_Problem to work on_
Copy these lines out word for word.

_Given information_
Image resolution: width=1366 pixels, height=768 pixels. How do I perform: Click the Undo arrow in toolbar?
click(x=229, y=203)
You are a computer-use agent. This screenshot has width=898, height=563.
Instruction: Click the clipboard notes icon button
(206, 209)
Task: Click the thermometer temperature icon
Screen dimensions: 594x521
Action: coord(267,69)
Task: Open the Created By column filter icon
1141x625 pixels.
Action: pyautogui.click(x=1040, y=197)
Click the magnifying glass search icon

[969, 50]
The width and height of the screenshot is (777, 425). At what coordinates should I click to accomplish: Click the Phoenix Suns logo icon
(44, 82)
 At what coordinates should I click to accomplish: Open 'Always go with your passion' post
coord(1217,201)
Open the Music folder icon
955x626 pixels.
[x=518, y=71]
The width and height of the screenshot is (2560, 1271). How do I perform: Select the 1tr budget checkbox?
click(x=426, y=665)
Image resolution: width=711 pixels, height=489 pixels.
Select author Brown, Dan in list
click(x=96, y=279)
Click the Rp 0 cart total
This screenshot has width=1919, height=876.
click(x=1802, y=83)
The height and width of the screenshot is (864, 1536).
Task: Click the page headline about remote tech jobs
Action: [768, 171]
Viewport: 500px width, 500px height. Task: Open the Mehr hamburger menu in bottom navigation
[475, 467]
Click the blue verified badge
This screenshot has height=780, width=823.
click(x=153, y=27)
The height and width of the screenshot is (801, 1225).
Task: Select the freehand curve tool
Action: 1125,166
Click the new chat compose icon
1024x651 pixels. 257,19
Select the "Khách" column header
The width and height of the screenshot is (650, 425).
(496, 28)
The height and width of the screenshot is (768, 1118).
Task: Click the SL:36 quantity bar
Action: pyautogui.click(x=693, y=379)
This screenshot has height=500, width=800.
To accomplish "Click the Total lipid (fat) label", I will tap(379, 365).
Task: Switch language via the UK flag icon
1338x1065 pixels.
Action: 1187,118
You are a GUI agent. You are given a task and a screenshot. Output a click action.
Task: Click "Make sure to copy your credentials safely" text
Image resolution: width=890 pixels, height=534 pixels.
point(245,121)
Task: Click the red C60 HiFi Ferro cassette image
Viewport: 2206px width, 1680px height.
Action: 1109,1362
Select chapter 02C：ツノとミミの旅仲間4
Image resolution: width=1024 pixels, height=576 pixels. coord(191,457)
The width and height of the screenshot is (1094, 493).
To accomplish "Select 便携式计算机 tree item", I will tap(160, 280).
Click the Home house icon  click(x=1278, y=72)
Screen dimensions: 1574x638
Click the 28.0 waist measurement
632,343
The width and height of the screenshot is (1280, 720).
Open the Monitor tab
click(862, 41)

_Response for this exercise_
Image resolution: width=1366 pixels, height=768 pixels. How do I perform: Click the Undo arrow in toolbar?
click(x=229, y=203)
You are a computer-use agent. This screenshot has width=898, height=563.
Instruction: Click the clipboard notes icon button
(206, 209)
Task: Click the thermometer temperature icon
Screen dimensions: 594x521
Action: coord(267,69)
Task: Open the Created By column filter icon
1141x625 pixels.
Action: pyautogui.click(x=1040, y=197)
Click the magnifying glass search icon

[969, 50]
The width and height of the screenshot is (777, 425). At what coordinates should I click to accomplish: Click the Phoenix Suns logo icon
(44, 82)
 At what coordinates should I click to accomplish: Open 'Always go with your passion' post
coord(1217,201)
Open the Music folder icon
955x626 pixels.
[x=518, y=71]
The width and height of the screenshot is (2560, 1271). How do I perform: Select the 1tr budget checkbox?
click(x=426, y=665)
Image resolution: width=711 pixels, height=489 pixels.
Select author Brown, Dan in list
click(x=96, y=279)
Click the Rp 0 cart total
This screenshot has width=1919, height=876.
click(x=1802, y=83)
The height and width of the screenshot is (864, 1536).
Task: Click the page headline about remote tech jobs
Action: [768, 171]
Viewport: 500px width, 500px height. Task: Open the Mehr hamburger menu in bottom navigation
[475, 467]
Click the blue verified badge
This screenshot has height=780, width=823.
click(x=153, y=27)
The height and width of the screenshot is (801, 1225).
Task: Select the freehand curve tool
Action: 1125,166
Click the new chat compose icon
1024x651 pixels. 257,19
Select the "Khách" column header
The width and height of the screenshot is (650, 425).
(496, 28)
The height and width of the screenshot is (768, 1118).
Task: Click the SL:36 quantity bar
Action: pyautogui.click(x=693, y=379)
This screenshot has height=500, width=800.
To accomplish "Click the Total lipid (fat) label", I will tap(379, 365).
Task: Switch language via the UK flag icon
1338x1065 pixels.
Action: 1187,118
You are a GUI agent. You are given a task and a screenshot. Output a click action.
Task: Click "Make sure to copy your credentials safely" text
Image resolution: width=890 pixels, height=534 pixels.
point(245,121)
Task: Click the red C60 HiFi Ferro cassette image
Viewport: 2206px width, 1680px height.
Action: 1109,1362
Select chapter 02C：ツノとミミの旅仲間4
Image resolution: width=1024 pixels, height=576 pixels. coord(191,457)
The width and height of the screenshot is (1094, 493).
To accomplish "Select 便携式计算机 tree item", I will tap(160, 280).
Click the Home house icon  click(x=1278, y=72)
Screen dimensions: 1574x638
Click the 28.0 waist measurement
632,343
The width and height of the screenshot is (1280, 720).
Open the Monitor tab
click(862, 41)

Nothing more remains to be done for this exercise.